**About this task:** If a line in the records below holds the string "Given", count it; give only the total.

**Data for processing:**
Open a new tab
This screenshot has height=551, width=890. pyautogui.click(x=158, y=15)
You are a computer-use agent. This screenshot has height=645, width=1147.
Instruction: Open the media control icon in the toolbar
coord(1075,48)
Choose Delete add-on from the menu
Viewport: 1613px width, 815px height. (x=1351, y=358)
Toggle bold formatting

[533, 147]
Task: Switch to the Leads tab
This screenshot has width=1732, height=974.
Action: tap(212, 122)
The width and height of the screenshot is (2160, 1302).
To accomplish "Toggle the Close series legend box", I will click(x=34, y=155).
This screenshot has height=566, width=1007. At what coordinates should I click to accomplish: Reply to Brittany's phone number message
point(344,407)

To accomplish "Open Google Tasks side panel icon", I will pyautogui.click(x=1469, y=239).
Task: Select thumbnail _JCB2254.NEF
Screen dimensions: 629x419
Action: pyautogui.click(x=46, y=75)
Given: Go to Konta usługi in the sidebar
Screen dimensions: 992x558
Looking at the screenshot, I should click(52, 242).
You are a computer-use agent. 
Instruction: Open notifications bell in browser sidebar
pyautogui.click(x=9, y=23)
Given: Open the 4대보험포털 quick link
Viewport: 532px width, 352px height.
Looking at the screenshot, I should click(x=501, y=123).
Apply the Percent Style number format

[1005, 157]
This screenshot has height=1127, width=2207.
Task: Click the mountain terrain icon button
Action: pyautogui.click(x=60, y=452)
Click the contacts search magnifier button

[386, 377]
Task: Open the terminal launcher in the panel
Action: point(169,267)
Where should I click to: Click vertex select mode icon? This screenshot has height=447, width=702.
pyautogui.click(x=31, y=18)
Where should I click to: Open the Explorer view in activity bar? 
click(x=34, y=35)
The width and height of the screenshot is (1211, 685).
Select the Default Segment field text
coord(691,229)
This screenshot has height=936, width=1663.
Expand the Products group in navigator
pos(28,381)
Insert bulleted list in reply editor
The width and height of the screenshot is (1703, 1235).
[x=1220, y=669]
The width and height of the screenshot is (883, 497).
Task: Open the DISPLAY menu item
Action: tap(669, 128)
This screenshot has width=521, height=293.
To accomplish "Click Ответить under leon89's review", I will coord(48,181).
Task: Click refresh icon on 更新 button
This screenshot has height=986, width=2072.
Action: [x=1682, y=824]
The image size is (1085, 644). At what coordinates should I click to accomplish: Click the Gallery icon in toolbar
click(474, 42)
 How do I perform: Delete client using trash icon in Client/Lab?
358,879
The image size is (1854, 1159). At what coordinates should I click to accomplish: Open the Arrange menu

**Solution to the problem:** 2